**Exercise materials**
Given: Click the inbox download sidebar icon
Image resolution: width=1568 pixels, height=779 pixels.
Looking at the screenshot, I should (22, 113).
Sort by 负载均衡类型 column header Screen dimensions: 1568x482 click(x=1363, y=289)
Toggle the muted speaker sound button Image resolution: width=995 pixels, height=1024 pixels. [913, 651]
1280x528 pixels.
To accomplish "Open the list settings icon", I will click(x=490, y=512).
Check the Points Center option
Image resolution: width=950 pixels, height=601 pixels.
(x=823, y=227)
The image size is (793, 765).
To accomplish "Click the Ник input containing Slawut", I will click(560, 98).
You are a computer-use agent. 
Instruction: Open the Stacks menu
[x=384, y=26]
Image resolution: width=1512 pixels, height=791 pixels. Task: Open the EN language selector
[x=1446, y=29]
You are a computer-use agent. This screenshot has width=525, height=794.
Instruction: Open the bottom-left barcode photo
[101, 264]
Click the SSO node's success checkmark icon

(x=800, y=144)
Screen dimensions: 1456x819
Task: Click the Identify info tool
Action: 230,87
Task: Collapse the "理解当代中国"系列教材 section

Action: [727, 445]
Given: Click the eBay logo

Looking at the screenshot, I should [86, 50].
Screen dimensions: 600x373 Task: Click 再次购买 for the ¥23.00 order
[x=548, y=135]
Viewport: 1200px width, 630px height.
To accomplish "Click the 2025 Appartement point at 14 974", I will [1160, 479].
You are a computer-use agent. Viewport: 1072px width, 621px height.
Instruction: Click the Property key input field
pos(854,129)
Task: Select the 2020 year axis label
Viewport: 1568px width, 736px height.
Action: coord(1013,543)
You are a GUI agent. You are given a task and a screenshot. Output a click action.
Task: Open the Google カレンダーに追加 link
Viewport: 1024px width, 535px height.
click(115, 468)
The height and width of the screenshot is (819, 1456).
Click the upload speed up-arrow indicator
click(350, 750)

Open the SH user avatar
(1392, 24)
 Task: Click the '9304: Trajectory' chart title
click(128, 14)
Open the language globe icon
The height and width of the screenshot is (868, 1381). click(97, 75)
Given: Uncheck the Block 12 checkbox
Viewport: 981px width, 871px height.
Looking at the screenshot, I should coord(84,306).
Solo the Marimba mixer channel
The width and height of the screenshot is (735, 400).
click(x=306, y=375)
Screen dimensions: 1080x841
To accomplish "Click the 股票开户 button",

**Goal of the exercise**
Copy every one of the items above word for word.

**Solution to the problem**
Given: Click the inbox download sidebar icon
Image resolution: width=1568 pixels, height=779 pixels.
Looking at the screenshot, I should (22, 113).
Sort by 负载均衡类型 column header Screen dimensions: 1568x482 click(x=1363, y=289)
Toggle the muted speaker sound button Image resolution: width=995 pixels, height=1024 pixels. [913, 651]
1280x528 pixels.
To accomplish "Open the list settings icon", I will click(x=490, y=512).
Check the Points Center option
Image resolution: width=950 pixels, height=601 pixels.
(x=823, y=227)
The image size is (793, 765).
To accomplish "Click the Ник input containing Slawut", I will click(560, 98).
You are a computer-use agent. 
Instruction: Open the Stacks menu
[x=384, y=26]
Image resolution: width=1512 pixels, height=791 pixels. Task: Open the EN language selector
[x=1446, y=29]
You are a computer-use agent. This screenshot has width=525, height=794.
Instruction: Open the bottom-left barcode photo
[101, 264]
Click the SSO node's success checkmark icon

(x=800, y=144)
Screen dimensions: 1456x819
Task: Click the Identify info tool
Action: 230,87
Task: Collapse the "理解当代中国"系列教材 section

Action: [727, 445]
Given: Click the eBay logo

Looking at the screenshot, I should [86, 50].
Screen dimensions: 600x373 Task: Click 再次购买 for the ¥23.00 order
[x=548, y=135]
Viewport: 1200px width, 630px height.
To accomplish "Click the 2025 Appartement point at 14 974", I will [1160, 479].
You are a computer-use agent. Viewport: 1072px width, 621px height.
Instruction: Click the Property key input field
pos(854,129)
Task: Select the 2020 year axis label
Viewport: 1568px width, 736px height.
Action: coord(1013,543)
You are a GUI agent. You are given a task and a screenshot. Output a click action.
Task: Open the Google カレンダーに追加 link
Viewport: 1024px width, 535px height.
click(115, 468)
The height and width of the screenshot is (819, 1456).
Click the upload speed up-arrow indicator
click(350, 750)

Open the SH user avatar
(1392, 24)
 Task: Click the '9304: Trajectory' chart title
click(128, 14)
Open the language globe icon
The height and width of the screenshot is (868, 1381). click(97, 75)
Given: Uncheck the Block 12 checkbox
Viewport: 981px width, 871px height.
Looking at the screenshot, I should coord(84,306).
Solo the Marimba mixer channel
The width and height of the screenshot is (735, 400).
click(x=306, y=375)
Screen dimensions: 1080x841
To accomplish "Click the 股票开户 button",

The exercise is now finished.